11.6.14

Yan Yan Güneydoğu'ya - 1


Mardin Müzesi'ndeki mezar taşları

Dünya, mutluluk ve iç huzuru denen nimetlere sahip bir grup insan için düz ve sağlam bir kara parçası iken, kendini hep boşlukta hissetmiş, anlam arayışını bir türlü sonuçlandıramamış olan zavallılar için, karanlık bir delikte amaçsızca dönüp duran, üstünde durulması mümkün olmayan kaygan bir küredir. O şanslı grup hep doğuya giderek başladıkları noktaya varmayı her keresinde başarırken, öbürleri, sürekli bir kayboluştan mütevellit, asla aynı noktaya dönemezler. Bundandır sürekli oraya, buraya seyredişleri.

Gitmek, bir mutsuzun son şansıdır. Mutsuzluğunu kanında, hücrelerinde taşıdığını unutup, başka bir yerde, başka birilerinin arasında, başka şeyler yaparak mutlu olabileceğine dair bir yanılsama yaşamasıdır. Bu yüzden, gezginin mutluluğu bir illüzyondur. Her yeni yolculuğu ise umudun yenilgiye galip gelmesidir.

Bir kafenin içi

Gitme günü geldiğinde işyerinde üstümü değiştirip, sırt çantamı yüklenip binadan dışarı attım kendimi.

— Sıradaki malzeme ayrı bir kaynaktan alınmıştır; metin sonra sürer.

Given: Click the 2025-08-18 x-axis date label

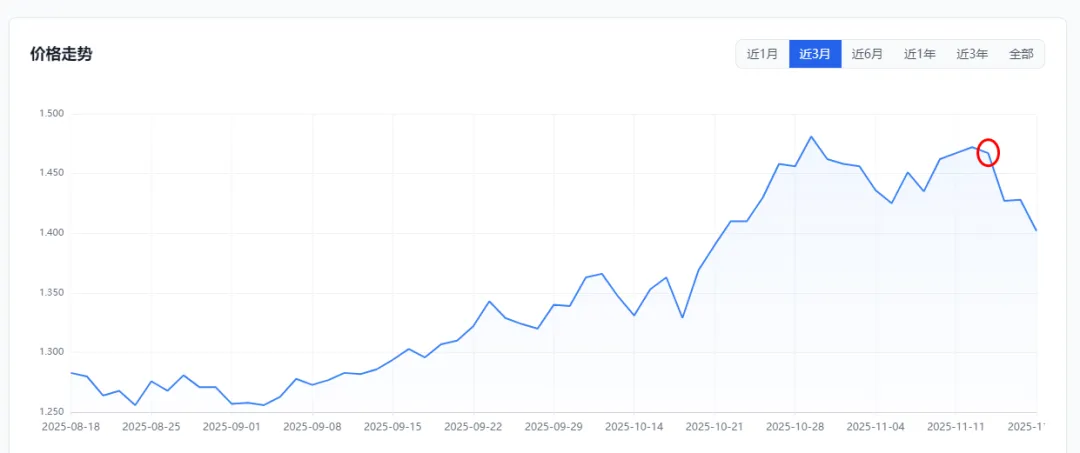Looking at the screenshot, I should coord(70,426).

Daha uçağın içinde yürürken hissettim nereye gittiğimi. Bu kadar siyah kafayı hiç bir arada görmemiştim. Uçaktan inmemle dolmuşa binmem arasında geçen 15 dakikada arka arkaya bir sürü güzel şey oldu; arabayla yola kadar bırakanlar, dolmuşta paramı ödeyenler, çantamı taşıyanlar... Dolmuşta ise buna tezat, “Yılmayacak, yılmayacak, bu halk sizden yılmayacak, gün gelecek, çark dönecek, sizden hesap sorulacak” diye haykıran bir şarkı çalıyordu.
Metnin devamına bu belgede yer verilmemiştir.